Mise au point - Danger sur les pistes de ski. [RTS]
Danger sur les pistes de ski / Mise au point / 11 min. / le 30 janvier 2022
Deux décès médiatisés, ceux du comédien Gaspard Ulliel et d'une petite Genevoise de 5 ans en France voisine, ont remis en évidence le danger qui guette les adeptes du ski de piste. Chaque année en Suisse, des dizaines de milliers de personnes se blessent en pratiquant ce sport et entre cinq et dix perdent la vie.

"J'ai chuté, le choc contre le sol n'était pas tellement violent, mais mon genou s'est tordu et le ski ne s'est pas détaché": interrogée dimanche dans Mise au point, une touriste venue d'Arménie a fini sa journée de ski aux urgences de Sion après un vol dans l'hélicoptère d'Air Glaciers. "C'était vraiment un bel endroit pour se casser la jambe", ajoute-t-elle, philosophe...

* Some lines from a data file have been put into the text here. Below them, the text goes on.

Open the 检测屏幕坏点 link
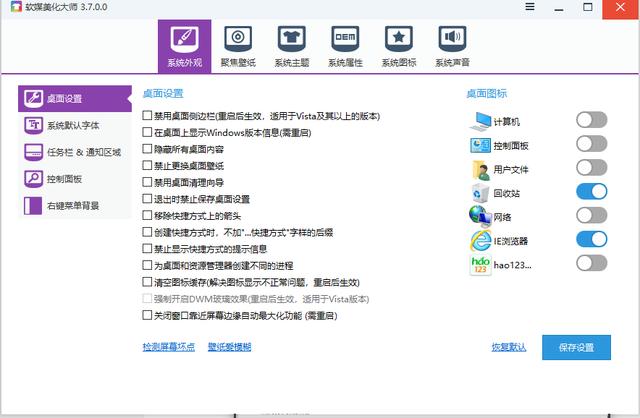coord(168,347)
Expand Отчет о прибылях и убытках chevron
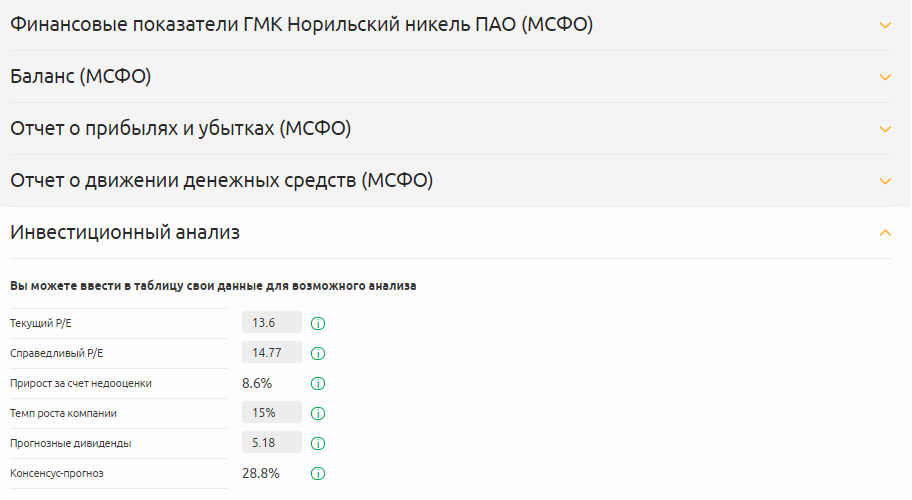 pyautogui.click(x=884, y=129)
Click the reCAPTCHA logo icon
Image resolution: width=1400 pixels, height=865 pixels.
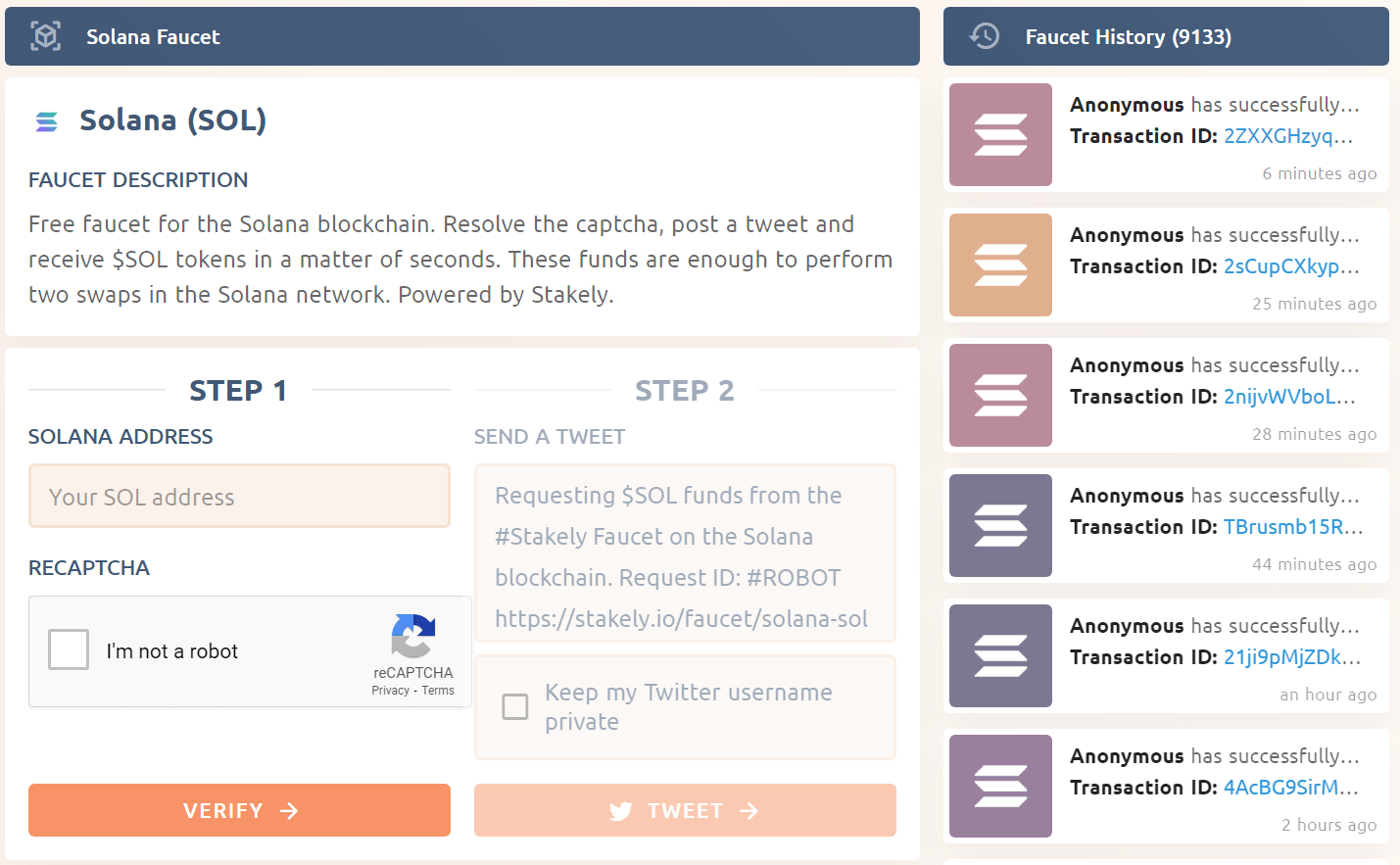412,636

Comme cette jeune femme, 76'000 personnes se blessent chaque année en Suisse en dévalant les pistes, souvent insouciantes du danger qui guette. Ce chiffre, qui peut paraître impressionnant, n'est pour autant pas en augmentation. Et la blessure demeure souvent bénigne, même si les séjours à l'hôpital sont nombreux.

Dans une minorité de cas toutefois, l'issue peut être fatale, comme ces dernières semaines pour l'acteur Gaspard Ulliel, fauché à 37 ans lors d'une collision à ski, ou pour une Anglaise de 5 ans résidant à Genève, percutée sur une piste bleue de Flaine (F) par un homme de 40 ans qui allait trop vite et qui a été mis en examen pour homicide involontaire. Il y a quelques jours encore, un touriste espagnol s'est aussi tué en sortant de la piste à Zermatt (VS).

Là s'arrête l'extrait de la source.